OBJECTIVES:
1. Write out the passage of the journal excerpt between "I spent a few" and "weight and otherwise).", inclusive.
2. According to the journal excerpt, at which airfield did the writer fly solo for the first time?
3. Carry on the journal excerpt, picking up after its final sentence.

TEXT EXCERPT:
--- --- ---
I soloed in a Cessna 152 at Harvey Airfield in Snohomish, WA, on August 4, 1995.  The two-seat 152, which has a gross takeoff weight of just over 1600 pounds, is not a big plane.  And, the difference in climb performance when you suddenly lose 150 pounds was pretty astonishing.  The plane departed the runway and climbed towards the heavens like a homesick angel.  It was weird to not have an instructor sitting to the right of me.  And yet, it felt right.  It felt good.

To make a long story short, my student successfully did three solo takeoffs and landings on that beautiful late Sunday afternoon (over 21 years after my solo--my student is 20; yes, I felt old).  I was able to get a video of his first takeoff, and shot some pictures as he was taxiing back to the ramp.  The look on his face as he was shutting down the engine was one of pure joy.  That look was on his face for the next 20-30 minutes.  I remember that feeling.  It's exhilarating.  It's one unlike few others.

We then followed the tradition of cutting the shirt tails of the student (although in hindsight I did that wrong).  I signed his shirt and it's now hanging on the wall up at Flight Ops.  What a day it was.  The student was excited and I was happy for him.  What a way to spend a birthday.  I don't think that feeling will ever get old, as a solo student or as an instructor.

Day 40 (Nov. 18) - Pictures = 1,000 words

I spent a few hours last night with my mother sorting through two decades worth of pictures.  It's interesting the thoughts and memories that come back when you see different images.  There were pictures of happiness and joy.  Pictures of sadness (usually the kids' sadness/unhappiness).  There were images of people no longer with us.  There were photos of places and things that have changed.  People that have changed (age, weight and otherwise).
--- --- ---
RECORDED INFORMATION:
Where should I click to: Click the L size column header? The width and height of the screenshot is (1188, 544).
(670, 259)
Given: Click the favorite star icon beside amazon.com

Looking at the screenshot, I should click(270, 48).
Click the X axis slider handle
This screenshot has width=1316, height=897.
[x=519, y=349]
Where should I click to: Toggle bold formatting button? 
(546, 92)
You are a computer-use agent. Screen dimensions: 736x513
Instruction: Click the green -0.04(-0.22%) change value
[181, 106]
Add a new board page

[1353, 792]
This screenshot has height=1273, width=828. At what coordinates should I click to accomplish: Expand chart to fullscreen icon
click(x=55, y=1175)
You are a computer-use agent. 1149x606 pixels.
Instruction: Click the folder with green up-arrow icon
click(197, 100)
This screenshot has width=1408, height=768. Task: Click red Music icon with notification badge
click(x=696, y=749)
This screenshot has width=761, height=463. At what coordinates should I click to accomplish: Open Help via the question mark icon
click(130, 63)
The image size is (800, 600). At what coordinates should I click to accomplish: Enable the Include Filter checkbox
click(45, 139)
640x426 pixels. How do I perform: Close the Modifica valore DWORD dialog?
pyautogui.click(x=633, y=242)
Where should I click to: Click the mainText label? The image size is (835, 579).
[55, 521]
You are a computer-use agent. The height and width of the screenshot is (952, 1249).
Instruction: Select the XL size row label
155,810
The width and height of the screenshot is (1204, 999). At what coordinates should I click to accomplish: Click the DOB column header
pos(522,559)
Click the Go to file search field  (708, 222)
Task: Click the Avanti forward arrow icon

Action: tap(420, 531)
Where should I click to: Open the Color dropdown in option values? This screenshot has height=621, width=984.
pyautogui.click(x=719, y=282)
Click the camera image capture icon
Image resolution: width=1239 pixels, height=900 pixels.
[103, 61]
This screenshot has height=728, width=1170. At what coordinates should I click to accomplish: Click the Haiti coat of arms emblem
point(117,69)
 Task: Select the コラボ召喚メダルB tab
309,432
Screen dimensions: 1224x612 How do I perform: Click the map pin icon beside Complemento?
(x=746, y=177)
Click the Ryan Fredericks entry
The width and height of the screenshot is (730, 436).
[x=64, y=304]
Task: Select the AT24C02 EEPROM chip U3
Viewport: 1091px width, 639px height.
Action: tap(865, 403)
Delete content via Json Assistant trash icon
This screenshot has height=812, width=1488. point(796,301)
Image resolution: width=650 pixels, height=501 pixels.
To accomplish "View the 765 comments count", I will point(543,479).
--- --- ---
PER-TASK OUTPUTS:
1.
I spent a few hours last night with my mother sorting through two decades worth of pictures.  It's interesting the thoughts and memories that come back when you see different images.  There were pictures of happiness and joy.  Pictures of sadness (usually the kids' sadness/unhappiness).  There were images of people no longer with us.  There were photos of places and things that have changed.  People that have changed (age, weight and otherwise).

2. Harvey Airfield in Snohomish, WA.

3.
What I saw were people that have special places in my heart.  What I felt was gladness, joy, thankfulness.  I'm thankful for the family and friends that God has placed in my life.  I'm thankful that he has brought some amazing adventures to date.  I trust that he has a number more over the horizon.

Oh, my eldest daughter gets married in forty days.

Friday, November 18, 2016

Day 39 (Nov. 17) - Perspective, Part II

What's my perspective?  It's shaped by my history.

I'm the grandson of a Danish immigrant, who on his 20th birthday arrived at Ellis Island in New York on April 2, 1905, aboard the S.S. Celtic.  I've seen a picture of the ship's manifest.  It's amazing to see that piece of history.  As a young teen, he worked aboard a steam ship for a number of years before coming to America.  He went with acquaintances to Wisconsin to work on a dairy farm, then moved farther west working on grain farms before finally homesteading on his own in 1907 in Dawson County, Montana.  He married my grandmother, who was 31 years his younger, nearly 36 years later.  Her father was the one of the first pastors of the Amish church near the family's homestead, the beginnings of the church attended by both of my families.

My maternal grandparents, who to my knowledge are of mostly German descent, were also from a long line of farmers.  My mother's father, born in Fergus Falls, MN, the third oldest of 13, left school after the eight grade to begin working.  He worked in the Civilian Conservation Corps before also planting roots in Eastern Montana, where he began to farm, married and started a family.

My adopted grandparents both served our country during the Second World War.  My grandfather was one of the thousands that stormed Normandy on D-Day.  My grandmother because a nurse to support the war effort and was an RN for over forty years.  My grandfather, after his service, would go to work for the highway department, from which he retired in the late 70's.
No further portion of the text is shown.